A couple of hours later the volunteers and school history students were gathered in Burger King for their lunch break. Dane was exhausted, walking over bridges was not what the local cows were used to. As the youngsters tucked into their burgers they looked disappointed, one of them spoke up.
‘Tastes just like our bean burgers, I thought we were going to get something exciting. What was so special about Burger King anyway?’
‘Beef Burgers’ replied Dane.
‘So what were they made of?’
‘Beef… from cows, dead cows.’
Their faces went green. ‘WHAT… you mean they killed the cows and ate them, that is disgusting. How did they get enough methane for the power stations if they kept eating the cows?’

After lunch everyone headed over to see the wreck of the gantry. Lying on the ground covered in mud it did not look at all impressive and they were glad to leave it and go to the site of the lorry. The solar powered digger was hard at work but suddenly one of the team shouted STOP. He clambered down into the hole beside the strange hulk, carefully poking around amid tree roots and the dark soil, with the others wondering why he was so agitated.
‘It is, it really is, a petrol can, with the lid on. Of course it might have evaporated… and we’ll have to declare it.’
‘Nooo…’ said Dane ‘just to take the lid off and smell real petrol… if only we had a working engine to put it in.’
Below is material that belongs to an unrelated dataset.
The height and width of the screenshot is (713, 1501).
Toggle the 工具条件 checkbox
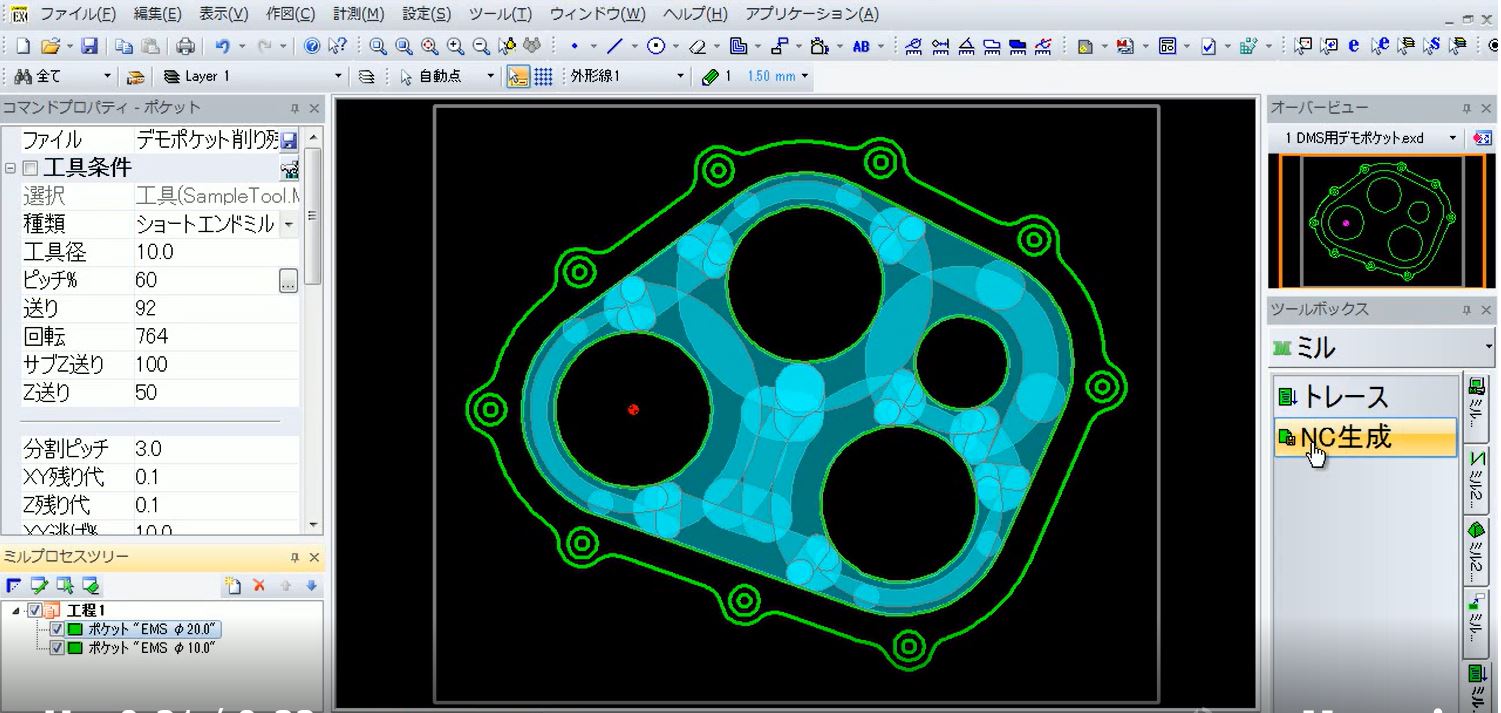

‘So who’s to know,’ said a cocky lad ‘we’re not going to tell, or maybe we can get special permission. For my finals exam project I could restore or even build a real internal combustion engine, I’ve been studying how they worked.’
Dane was taken up with the boy’s enthusiasm. ‘My grandfather actually remembered seeing an engine working, pistons going up and down… what a dream.’

12 MONTHS LATER
MOTO SERVICES FIRST OPEN DAY
THE MORE PEOPLE THE BETTER THE EXPERIENCE FOR EVERYONE.
RE-LIVE WHAT IT WAS LIKE TO STOP AT A BUSY MOTORWAY SERVICES
at the beginning of the twenty first century.
SEE A TRAFFIC JAM, A REAL HEAVY GOODS VEHICLE AND COWS CROSSING THE MOTORWAY.
ALSO – SPECIAL SURPRISE EVENT.
Everything was out of Dane’s hands now, he was no engineer, but some of the old chaps and the students had worked hard and claimed it would work.
Crowds gathered in the fields above the short stretch of motorway. Gleaming with its new coat of red paint the car stood with its doors open. The president of the Motorway Restoration Society got into the front passenger seat, two other volunteers got into the back and a very proud student took the driver’s seat. A strange noise filled the air and the car moved slowly. Dane sniffed the air, some ancestral memory made the wonderful scent of petrol fumes so familiar. They had done it. The car chugged along to the traffic jam display, then edged slowly backwards, then forwards a little faster, everyone cheered it on. No one knew how long the precious canful of petrol would last.